• [EXERCISE GOAL]: Please count the lines in the records below that contain the word "Find", and reply with that number alone.

• [DATASET RECORDS]:
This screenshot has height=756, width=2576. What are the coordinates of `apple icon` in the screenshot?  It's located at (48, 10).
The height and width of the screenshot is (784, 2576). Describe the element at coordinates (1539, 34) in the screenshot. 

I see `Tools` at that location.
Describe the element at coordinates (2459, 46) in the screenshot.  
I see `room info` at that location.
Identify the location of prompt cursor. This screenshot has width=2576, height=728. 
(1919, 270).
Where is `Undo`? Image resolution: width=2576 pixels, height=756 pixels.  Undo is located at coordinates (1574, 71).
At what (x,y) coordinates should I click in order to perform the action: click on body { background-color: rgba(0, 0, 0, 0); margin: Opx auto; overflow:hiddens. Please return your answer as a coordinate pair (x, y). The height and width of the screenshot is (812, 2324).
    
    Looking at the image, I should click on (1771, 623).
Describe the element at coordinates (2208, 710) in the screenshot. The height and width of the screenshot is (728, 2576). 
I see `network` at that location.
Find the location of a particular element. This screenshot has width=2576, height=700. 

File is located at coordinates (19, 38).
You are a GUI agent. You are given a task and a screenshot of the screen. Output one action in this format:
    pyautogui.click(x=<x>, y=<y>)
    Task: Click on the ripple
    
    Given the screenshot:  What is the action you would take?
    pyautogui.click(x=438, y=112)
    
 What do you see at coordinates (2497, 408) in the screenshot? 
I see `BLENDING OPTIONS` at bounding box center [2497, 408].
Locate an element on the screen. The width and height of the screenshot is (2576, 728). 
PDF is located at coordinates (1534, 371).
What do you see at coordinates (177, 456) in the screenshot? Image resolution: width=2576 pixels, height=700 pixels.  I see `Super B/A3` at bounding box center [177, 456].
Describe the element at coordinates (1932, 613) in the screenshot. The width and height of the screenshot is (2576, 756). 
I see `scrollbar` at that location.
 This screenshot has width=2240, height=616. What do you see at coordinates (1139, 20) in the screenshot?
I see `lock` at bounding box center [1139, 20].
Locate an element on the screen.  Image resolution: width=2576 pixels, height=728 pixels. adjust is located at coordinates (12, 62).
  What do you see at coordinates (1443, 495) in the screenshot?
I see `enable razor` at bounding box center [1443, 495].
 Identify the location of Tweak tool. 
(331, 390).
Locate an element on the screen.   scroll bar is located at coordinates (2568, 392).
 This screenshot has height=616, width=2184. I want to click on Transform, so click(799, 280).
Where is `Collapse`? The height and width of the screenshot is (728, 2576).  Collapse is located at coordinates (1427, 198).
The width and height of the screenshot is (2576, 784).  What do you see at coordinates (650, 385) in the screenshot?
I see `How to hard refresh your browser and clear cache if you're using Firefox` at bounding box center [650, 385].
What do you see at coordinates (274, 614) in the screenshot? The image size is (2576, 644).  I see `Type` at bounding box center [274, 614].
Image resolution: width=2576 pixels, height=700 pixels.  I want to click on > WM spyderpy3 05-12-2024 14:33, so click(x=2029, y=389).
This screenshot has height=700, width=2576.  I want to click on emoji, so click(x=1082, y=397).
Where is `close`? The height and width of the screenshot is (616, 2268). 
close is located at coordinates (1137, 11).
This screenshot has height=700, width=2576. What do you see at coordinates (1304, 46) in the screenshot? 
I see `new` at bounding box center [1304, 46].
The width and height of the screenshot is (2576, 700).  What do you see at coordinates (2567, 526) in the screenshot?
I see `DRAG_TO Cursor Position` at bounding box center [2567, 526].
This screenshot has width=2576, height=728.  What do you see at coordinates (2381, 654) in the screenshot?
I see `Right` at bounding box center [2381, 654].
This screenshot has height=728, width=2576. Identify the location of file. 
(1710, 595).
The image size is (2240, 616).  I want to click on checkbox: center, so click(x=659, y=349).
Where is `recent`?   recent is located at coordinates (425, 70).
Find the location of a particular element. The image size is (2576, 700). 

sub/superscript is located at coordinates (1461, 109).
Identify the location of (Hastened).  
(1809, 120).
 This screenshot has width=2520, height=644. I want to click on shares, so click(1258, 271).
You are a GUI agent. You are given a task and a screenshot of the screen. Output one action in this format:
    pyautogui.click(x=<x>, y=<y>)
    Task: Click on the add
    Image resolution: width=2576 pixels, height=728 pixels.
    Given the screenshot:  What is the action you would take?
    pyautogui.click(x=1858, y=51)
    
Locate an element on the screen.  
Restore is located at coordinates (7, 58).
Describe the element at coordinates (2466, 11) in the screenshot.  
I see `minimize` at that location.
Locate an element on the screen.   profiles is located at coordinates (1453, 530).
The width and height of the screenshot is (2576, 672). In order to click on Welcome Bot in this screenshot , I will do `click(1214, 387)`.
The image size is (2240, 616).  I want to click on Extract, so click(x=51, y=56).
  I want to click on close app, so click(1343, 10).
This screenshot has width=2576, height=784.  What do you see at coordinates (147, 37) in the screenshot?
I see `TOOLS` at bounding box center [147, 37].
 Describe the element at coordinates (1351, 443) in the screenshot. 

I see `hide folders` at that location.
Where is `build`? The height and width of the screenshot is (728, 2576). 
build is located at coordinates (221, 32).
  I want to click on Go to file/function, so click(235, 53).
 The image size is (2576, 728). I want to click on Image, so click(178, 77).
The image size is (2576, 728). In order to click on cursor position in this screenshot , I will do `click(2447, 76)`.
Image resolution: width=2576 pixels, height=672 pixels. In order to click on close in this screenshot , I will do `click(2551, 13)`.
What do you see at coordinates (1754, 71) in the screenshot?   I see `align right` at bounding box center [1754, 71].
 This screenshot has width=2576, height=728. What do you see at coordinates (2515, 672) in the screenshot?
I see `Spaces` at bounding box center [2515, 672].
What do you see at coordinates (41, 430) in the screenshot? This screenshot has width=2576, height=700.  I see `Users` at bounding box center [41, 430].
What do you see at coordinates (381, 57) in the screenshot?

• [RESULT OF THE TASK]: 2